日本のデザインは遅れているのか??2021.04.08

独自の視点を持つ日本のデザインは独特?
それとも革新的?世界との差は?
島国日本は、独自の文化が根付いた稀有な国です。
ガラケーというものも、独自の生態系を持つガラパゴス諸島からの派生造語。
二つ折りの携帯電話がいまだに根付いているのは日本ぐらいなものというのを揶揄した言葉です。
そんな独自の視点を持つ日本においてデザインは果たして世界的にどうなんでしょうか。
絵画の分野ではかつてジャポニズムブームが西洋で巻き起こりました。
著名の画家の作品の中に浮世絵などが背景として描かれていたりするのは有名な話です。
またLouis Vuitton(ルイヴィトン)のモノグラムは日本の家紋をモチーフにしたこともこれまた有名なお話です。
しかし、そんな話は100年や200年前の話です。日本では江戸時代です。
明治維新以降は、日本は鎖国を解き、受け身の立場。諸外国の進んだ技術やデザインを
とにかくひたすら取り入れる側となりました。
はたして、それがいまだに続いているということなのでしょうか。
日本において、西洋は常にあこがれの対象です。
アジア諸国においてもそれは如実で、皆が心のどこかしらで西洋にあこがれています。
かつての戦争で日本をはじめとしたアジア諸国はアメリカやヨーロッパの軍事力に完膚なきまで叩き潰された苦い経験があり、強者へのあこがれをいまだに捨てられないのでしょうか。

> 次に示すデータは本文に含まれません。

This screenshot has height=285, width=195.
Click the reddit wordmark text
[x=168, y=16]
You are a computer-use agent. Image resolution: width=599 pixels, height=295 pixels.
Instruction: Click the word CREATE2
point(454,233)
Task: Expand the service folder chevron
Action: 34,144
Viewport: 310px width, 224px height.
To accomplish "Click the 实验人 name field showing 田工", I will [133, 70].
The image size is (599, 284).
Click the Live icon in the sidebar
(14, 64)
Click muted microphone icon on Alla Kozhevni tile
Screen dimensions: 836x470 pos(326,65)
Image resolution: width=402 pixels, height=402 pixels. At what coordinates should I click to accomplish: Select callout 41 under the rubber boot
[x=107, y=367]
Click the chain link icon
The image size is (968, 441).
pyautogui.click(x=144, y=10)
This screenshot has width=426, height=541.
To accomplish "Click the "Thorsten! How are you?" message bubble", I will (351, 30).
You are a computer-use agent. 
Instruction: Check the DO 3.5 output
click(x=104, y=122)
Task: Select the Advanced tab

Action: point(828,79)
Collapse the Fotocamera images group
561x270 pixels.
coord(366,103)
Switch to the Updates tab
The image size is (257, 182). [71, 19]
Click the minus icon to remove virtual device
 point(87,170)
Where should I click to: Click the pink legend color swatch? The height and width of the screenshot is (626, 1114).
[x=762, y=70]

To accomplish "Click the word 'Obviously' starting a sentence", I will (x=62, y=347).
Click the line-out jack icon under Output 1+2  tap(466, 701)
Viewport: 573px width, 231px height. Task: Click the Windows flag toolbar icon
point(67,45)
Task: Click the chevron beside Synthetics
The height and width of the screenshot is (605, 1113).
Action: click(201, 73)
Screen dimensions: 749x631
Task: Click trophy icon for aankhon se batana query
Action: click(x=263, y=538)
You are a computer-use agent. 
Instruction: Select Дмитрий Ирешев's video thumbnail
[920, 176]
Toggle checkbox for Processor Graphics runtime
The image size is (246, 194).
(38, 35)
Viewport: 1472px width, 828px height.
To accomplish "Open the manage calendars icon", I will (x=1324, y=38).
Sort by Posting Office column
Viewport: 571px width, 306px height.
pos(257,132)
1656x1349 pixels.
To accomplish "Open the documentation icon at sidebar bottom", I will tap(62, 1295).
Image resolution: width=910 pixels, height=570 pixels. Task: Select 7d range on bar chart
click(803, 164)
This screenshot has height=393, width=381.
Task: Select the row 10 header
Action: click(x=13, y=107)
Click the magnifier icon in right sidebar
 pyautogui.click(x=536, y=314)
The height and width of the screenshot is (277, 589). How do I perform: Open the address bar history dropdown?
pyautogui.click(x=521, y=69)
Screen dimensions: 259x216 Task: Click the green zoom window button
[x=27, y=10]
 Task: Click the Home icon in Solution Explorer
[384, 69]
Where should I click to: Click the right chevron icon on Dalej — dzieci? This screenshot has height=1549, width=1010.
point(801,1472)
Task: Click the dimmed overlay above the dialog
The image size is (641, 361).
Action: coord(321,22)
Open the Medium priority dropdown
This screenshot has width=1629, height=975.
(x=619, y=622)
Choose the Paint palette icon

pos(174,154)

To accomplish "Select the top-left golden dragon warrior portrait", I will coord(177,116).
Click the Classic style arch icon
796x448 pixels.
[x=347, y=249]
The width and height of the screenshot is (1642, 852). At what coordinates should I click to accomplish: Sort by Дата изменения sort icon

日本のデザインにおいて、いまだに続く西洋人のモデル起用
日本のブランドなのに、西洋人のモデルを使う。そのブランドがグローバル展開をしない商品でも、
西洋人をモデルに起用し、英語のキャッチコピーを入れる。
我々日本人は『英語ってカッコいい』と潜在意識に刷り込まれています。
筆者も英語をデザインに入れると、とにかく『いい感じになる』と思っているうちの一人であることは否めません。
最近では、わかりきった外国人顔よりも、ハーフモデルを起用する傾向にあったり、純日本人の切れ長の目のモデルを起用することも増えてきました。
少しずつではありますが、西洋離れも進んでいるのでしょうか。
日本のデザインは繊細、複雑。
グラフィックデザインにおいて、日本のデザインはとても複雑です。
英語と漢字と平仮名とカタカナを、その時のニュアンスによって使い分けます。
多言語ポスターでもないのに、これだけの言語を一紙面に使用する国は日本以外にはありません。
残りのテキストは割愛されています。